È passato meno di mezzo secolo dall’ultima volta in cui la Cgil tenne il suo Congresso nazionale a Bari, esattamente come quello che si apre oggi, ma sembra un’eternità. Allora il maggior sindacato italiano, saggiamente guidato da un riformista inossidabile come Luciano Lama, era fortissimo e bastava una minaccia di sciopero per far cadere un governo. Oggi, al contrario, la Cgil è molto invecchiata, ha perso terreno nelle fabbriche, conta pochissimo sul piano politico e appare ripiegata su stessa in una deriva massimalista e corporativa che la segreteria di Susanna Camusso – quasi certamente la peggiore della storia della Cgil – ha contribuito ad alimentare.

Nel 1973 la Cgil, dopo essersi consolidata sui luoghi di lavoro sull’onda dell’autunno caldo, pensava intelligentemente di usare la propria forza contrattuale non solo in fabbrica ma nella società e per questo faceva della politica delle riforme la sua bussola incalzando su questo terreno le stesse forze politiche. Oggi avviene il contrario: di fronte alla pioggia di riforme che i governi Renzi e Gentiloni hanno messo sul tappeto nella scorsa legislatura, la Cgil, tradendo la sua storia e facendo rivoltare nella tomba non solo Lama ma anche Giuseppe Di Vittorio e Bruno Trentin, si è sempre pregiudizialmente schierata all’opposizione. In questi ultimi mesi ha fatto di peggio arrivando a sostenere la controriforma Salvini sulle pensioni e non sapendo che pesci pigliare di fronte a una misura di stampo chiaramente assistenziale come il reddito di cittadinanza, incurante del fatto che le misure-simbolo del Governo gialloverde finissero per marginalizzare gli investimenti.

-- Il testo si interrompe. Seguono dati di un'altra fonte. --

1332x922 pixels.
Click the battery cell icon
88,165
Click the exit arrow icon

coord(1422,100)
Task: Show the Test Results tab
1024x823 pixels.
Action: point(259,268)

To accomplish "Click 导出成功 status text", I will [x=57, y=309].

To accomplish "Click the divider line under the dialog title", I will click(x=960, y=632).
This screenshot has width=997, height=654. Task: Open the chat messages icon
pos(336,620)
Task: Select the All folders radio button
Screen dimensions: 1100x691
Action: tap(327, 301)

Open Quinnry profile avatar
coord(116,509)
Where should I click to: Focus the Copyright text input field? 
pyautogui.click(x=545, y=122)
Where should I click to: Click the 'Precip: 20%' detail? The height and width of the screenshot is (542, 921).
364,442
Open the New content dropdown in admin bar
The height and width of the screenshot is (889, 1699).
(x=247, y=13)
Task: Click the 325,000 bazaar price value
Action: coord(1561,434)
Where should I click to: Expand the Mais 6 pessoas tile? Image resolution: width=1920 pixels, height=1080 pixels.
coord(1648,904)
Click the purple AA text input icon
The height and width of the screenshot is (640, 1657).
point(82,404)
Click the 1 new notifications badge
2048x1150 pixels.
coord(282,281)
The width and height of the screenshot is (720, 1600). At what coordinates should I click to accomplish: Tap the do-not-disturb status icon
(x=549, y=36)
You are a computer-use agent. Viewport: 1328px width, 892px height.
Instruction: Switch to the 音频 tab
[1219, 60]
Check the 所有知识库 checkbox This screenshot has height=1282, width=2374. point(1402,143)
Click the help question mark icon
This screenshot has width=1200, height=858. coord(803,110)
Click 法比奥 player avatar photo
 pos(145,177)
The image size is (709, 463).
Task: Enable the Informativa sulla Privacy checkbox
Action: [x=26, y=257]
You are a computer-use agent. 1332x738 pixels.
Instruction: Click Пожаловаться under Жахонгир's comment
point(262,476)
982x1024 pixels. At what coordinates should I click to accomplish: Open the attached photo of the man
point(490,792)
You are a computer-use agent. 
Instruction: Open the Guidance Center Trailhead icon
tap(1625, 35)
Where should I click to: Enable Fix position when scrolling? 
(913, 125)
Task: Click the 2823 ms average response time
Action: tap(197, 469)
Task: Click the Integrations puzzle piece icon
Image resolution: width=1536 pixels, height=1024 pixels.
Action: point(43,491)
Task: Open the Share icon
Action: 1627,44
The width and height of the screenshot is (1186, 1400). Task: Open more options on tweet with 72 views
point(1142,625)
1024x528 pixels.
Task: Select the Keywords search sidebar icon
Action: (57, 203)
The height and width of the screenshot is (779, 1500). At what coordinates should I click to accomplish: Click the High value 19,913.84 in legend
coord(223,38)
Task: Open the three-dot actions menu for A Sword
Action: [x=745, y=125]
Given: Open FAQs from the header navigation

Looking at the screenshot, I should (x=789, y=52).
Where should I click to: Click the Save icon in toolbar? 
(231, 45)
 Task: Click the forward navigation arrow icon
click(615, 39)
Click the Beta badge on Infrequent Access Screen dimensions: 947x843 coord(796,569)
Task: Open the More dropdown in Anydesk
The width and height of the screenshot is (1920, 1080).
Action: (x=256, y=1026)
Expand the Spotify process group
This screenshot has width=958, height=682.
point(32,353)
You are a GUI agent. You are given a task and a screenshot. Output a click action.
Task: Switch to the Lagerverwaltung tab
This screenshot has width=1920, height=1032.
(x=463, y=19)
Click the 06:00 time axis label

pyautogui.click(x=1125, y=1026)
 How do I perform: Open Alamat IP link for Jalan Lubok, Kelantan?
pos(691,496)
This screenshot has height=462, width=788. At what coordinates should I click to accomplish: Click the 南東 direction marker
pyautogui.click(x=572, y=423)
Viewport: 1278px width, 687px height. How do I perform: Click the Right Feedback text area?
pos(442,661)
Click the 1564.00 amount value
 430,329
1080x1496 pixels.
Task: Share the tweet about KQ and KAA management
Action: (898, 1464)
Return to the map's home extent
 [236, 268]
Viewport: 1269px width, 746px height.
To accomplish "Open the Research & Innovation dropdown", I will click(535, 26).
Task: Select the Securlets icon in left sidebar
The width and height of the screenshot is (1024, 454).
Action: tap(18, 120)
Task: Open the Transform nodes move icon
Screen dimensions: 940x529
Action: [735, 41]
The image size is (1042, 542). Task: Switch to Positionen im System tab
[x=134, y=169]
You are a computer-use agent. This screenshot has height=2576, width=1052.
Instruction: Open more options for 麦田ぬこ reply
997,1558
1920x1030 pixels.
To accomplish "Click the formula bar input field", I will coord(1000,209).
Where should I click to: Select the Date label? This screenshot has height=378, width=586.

Ciò che più colpisce è l’incapacità dell’attuale gruppo dirigente della Cgil di leggere e capire le grandi trasformazioni epocali (dalla globalizzazione all’avanzata dell’Intelligenza artificiale, dal fenomeno migratorio alla crisi demografica) che stanno cambiando – non necessariamente in meglio – il mondo e di adattare le politiche sindacali a una realtà in rapida evoluzione che senza cancellare il conflitto, fisiologico in qualunque società moderna, lo sappia coniugare criticamente con la realtà del mercato e dell’impresa. Il frutto di questo imbarbarimento ha prodotto una cesura, sempre più evidente, tra le rivendicazioni di fabbrica sulle condizioni dei lavoratori e la capacità di collegarle agli interessi generali della società in una strategia di riforme e di cambiamento che era stata proprio il tratto distintivo della Cgil nella sua stagione più brillante, a cavallo tra gli anni 60 e 70.

Si potrà arrestare questa penosa deriva del maggior sindacato italiano?  Il fatto che il congresso di Bari sia polarizzato non sulla strategia di cambiamento per i prossimi anni ma sulla divisione tra i due candidati che si contendono la segreteria generale e la successione a Camusso – il massimalista Maurizio Landini e il riformatore Vincenzo Colla – e sulla linea da seguire nei confronti del Governo e dei Cinque Stelle – subalterna quella di Landini e autonoma quella di Colla – elude purtroppo i nodi di fondo, culturali prima ancora che politici, che stanno di fronte al sindacato se vorrà provare a risalire la china.

È venuto il momento di scegliere tra continuismo nella conservazione e rinnovamento o, sarebbe meglio dire, rifondazione, e vedremo se il Congresso di Bari saprà farlo. La povertà di analisi e di contenuti, ancor prima che di strategie, che caratterizza il sindacato e che lo ha spinto in un cono d’ombra grida vendetta. Ma bisogna pur dire che si tratta di un ripiegamento che non nasce oggi.

L’ultimo tentativo della Cgil di rinnovare l’analisi della società e del mondo del lavoro risale ai convegni e ai gruppi di studio promossi nel 2005 dalla Fondazione Di Vittorio, allora guidata da uno dei migliori economisti italiani come il professor Marcello Messori. Poi il buio più assoluto. Ora qualche tardivo e prudente segnale di rinnovamento sembra appalesarsi negli orientamenti di Colla che, giustamente, chiede al sindacato di intervenire e negoziare a monte e non a valle dei processi produttivi, che propone al sindacato di sposare la logica della partecipazione alla tedesca e che non sembra avere nessuna intenzione di andare a rimorchio dei Cinque Stelle e del loro rovinoso populismo. Ma bisognerà vedere se il Congresso della Cgil saprà far propri questi suggerimenti e – chiunque vinca tra i due sfidanti – bisognerà vedere se e come la Cgil riuscirà poi ricucire la proprie divisioni e se saprà farlo nella chiarezza della linea strategica e non in un mediocre compromesso al ribasso.

Poiché lo stato di salute del sindacato non è solo un problema dei suoi iscritti ma una questione, terribilmente importante, che riguarda tutto il Paese e la qualità della democrazia italiana, si possono fare i migliori auguri al Congresso della Cgil, anche se i motivi per essere ottimisti sono ridotti al lumicino. Sarebbe bello se proprio a Bari la Cgil, archiviando il pressapochismo e il massimalismo demagogico in cui si sono distinti la Camusso e Landini, ritrovasse la forza di riprendere il cammino del rinnovamennto e delle riforme del Congresso del 1973 e riaprisse una pagina degna delle migliori tradizioni del sindacalismo italiano. Non c’è da farsi molte illusioni, ma la speranza è sempre l’ultima a morire. Auguri.